Task instructions: Copy the records verbatim, from the line containing "At what coordinates should I click to accomplish: Click the gray" through the line containing "click(x=184, y=439)", including both of those lines.

Dataset:
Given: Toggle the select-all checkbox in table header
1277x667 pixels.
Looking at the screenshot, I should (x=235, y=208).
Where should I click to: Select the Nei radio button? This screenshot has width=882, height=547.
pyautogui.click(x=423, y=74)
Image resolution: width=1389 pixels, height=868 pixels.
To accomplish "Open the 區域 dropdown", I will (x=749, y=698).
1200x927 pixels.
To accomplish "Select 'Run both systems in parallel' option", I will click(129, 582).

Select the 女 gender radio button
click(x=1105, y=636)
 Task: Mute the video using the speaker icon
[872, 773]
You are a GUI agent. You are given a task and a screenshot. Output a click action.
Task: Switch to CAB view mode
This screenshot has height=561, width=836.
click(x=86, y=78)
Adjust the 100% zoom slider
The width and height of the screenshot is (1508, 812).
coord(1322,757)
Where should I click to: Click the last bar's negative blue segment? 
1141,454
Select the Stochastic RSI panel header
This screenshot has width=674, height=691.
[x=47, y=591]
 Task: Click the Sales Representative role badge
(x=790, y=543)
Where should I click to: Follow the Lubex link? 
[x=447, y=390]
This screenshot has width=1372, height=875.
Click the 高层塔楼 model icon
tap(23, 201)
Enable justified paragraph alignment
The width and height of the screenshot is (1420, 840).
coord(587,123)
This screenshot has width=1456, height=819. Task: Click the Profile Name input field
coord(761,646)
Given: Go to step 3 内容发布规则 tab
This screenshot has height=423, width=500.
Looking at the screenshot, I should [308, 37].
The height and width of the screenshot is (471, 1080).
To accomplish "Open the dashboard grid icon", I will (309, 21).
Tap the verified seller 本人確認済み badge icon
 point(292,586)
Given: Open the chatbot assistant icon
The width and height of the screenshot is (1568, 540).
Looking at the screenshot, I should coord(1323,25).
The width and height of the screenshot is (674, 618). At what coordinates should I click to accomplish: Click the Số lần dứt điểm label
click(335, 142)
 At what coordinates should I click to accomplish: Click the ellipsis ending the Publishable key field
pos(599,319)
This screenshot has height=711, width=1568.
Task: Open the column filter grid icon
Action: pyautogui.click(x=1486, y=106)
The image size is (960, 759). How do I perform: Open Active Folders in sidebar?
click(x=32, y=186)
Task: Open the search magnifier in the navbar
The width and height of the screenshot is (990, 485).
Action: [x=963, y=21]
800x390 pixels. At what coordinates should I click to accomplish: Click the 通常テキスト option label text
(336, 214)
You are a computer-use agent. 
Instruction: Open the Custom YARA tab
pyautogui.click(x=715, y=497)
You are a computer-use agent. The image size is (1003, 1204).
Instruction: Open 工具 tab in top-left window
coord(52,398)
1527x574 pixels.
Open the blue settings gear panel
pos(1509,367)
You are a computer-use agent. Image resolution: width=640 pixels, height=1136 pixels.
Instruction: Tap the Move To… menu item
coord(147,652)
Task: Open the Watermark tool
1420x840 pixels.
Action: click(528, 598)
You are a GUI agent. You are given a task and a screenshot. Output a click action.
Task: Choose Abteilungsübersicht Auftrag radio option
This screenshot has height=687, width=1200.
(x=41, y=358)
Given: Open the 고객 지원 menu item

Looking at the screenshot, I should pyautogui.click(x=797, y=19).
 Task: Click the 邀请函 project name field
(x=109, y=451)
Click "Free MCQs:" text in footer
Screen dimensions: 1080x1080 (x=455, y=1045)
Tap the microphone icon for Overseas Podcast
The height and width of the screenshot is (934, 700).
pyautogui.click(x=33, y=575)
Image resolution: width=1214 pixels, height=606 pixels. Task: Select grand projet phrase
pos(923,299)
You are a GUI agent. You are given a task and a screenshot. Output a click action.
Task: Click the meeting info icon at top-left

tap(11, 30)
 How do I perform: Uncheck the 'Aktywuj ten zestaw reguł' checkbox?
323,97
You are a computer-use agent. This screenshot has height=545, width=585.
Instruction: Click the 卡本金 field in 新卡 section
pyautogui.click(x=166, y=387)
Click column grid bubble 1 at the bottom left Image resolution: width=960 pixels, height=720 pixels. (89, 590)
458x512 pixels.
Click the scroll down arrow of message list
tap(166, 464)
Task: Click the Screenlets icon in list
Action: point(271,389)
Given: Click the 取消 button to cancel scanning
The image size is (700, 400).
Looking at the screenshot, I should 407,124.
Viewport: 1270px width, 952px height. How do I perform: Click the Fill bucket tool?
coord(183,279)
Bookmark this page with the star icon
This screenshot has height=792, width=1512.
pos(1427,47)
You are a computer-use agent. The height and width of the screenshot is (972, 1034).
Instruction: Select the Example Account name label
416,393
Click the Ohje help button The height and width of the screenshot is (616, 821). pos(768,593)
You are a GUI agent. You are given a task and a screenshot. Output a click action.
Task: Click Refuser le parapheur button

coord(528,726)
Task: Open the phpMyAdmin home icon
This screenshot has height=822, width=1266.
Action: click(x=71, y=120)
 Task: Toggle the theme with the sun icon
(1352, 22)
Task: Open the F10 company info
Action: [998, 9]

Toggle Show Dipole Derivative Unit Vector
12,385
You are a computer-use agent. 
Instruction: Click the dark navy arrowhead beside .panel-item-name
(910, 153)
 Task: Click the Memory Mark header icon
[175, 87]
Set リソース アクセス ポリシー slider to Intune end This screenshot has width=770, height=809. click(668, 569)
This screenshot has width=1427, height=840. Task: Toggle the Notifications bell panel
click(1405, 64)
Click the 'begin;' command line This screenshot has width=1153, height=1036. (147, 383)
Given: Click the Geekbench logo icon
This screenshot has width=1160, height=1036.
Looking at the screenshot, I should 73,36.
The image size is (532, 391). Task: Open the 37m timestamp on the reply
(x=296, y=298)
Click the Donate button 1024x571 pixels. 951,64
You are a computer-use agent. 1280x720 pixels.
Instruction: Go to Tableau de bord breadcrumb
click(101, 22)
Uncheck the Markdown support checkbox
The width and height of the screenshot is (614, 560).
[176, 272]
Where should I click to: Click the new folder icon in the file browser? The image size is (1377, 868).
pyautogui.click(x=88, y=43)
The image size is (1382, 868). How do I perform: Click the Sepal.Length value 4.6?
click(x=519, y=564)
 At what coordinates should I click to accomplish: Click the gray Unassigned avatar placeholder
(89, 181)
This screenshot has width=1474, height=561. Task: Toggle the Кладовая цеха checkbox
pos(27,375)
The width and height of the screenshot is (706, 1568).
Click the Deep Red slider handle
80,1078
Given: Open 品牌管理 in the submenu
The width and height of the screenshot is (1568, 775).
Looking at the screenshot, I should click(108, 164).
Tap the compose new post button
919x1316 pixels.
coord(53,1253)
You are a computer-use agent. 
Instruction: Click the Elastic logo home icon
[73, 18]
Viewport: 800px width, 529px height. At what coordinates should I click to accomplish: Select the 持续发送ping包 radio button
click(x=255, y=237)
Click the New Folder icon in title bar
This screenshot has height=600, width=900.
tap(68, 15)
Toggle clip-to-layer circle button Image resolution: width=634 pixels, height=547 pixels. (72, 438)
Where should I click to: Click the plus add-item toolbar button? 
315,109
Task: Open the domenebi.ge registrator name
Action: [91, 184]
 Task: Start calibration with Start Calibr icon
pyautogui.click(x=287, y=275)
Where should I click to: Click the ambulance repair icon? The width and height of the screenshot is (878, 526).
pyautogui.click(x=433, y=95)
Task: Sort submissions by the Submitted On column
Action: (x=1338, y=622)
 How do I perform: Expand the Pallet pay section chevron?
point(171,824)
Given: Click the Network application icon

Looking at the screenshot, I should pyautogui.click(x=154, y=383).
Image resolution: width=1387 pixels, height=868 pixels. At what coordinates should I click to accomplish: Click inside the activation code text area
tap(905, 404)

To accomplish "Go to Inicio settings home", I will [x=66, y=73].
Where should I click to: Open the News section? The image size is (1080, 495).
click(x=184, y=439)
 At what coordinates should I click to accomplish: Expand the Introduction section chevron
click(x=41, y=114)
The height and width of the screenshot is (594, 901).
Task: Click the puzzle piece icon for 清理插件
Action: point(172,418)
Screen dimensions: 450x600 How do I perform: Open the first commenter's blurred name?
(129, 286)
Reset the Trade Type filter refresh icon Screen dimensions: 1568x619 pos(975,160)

Answer for the task:
 At what coordinates should I click to accomplish: Click the gray Unassigned avatar placeholder
(89, 181)
This screenshot has width=1474, height=561. Task: Toggle the Кладовая цеха checkbox
pos(27,375)
The width and height of the screenshot is (706, 1568).
Click the Deep Red slider handle
80,1078
Given: Open 品牌管理 in the submenu
The width and height of the screenshot is (1568, 775).
Looking at the screenshot, I should click(108, 164).
Tap the compose new post button
919x1316 pixels.
coord(53,1253)
You are a computer-use agent. 
Instruction: Click the Elastic logo home icon
[73, 18]
Viewport: 800px width, 529px height. At what coordinates should I click to accomplish: Select the 持续发送ping包 radio button
click(x=255, y=237)
Click the New Folder icon in title bar
This screenshot has height=600, width=900.
tap(68, 15)
Toggle clip-to-layer circle button Image resolution: width=634 pixels, height=547 pixels. (72, 438)
Where should I click to: Click the plus add-item toolbar button? 
315,109
Task: Open the domenebi.ge registrator name
Action: [91, 184]
 Task: Start calibration with Start Calibr icon
pyautogui.click(x=287, y=275)
Where should I click to: Click the ambulance repair icon? The width and height of the screenshot is (878, 526).
pyautogui.click(x=433, y=95)
Task: Sort submissions by the Submitted On column
Action: (x=1338, y=622)
 How do I perform: Expand the Pallet pay section chevron?
point(171,824)
Given: Click the Network application icon

Looking at the screenshot, I should pyautogui.click(x=154, y=383).
Image resolution: width=1387 pixels, height=868 pixels. At what coordinates should I click to accomplish: Click inside the activation code text area
tap(905, 404)

To accomplish "Go to Inicio settings home", I will [x=66, y=73].
Where should I click to: Open the News section? The image size is (1080, 495).
click(x=184, y=439)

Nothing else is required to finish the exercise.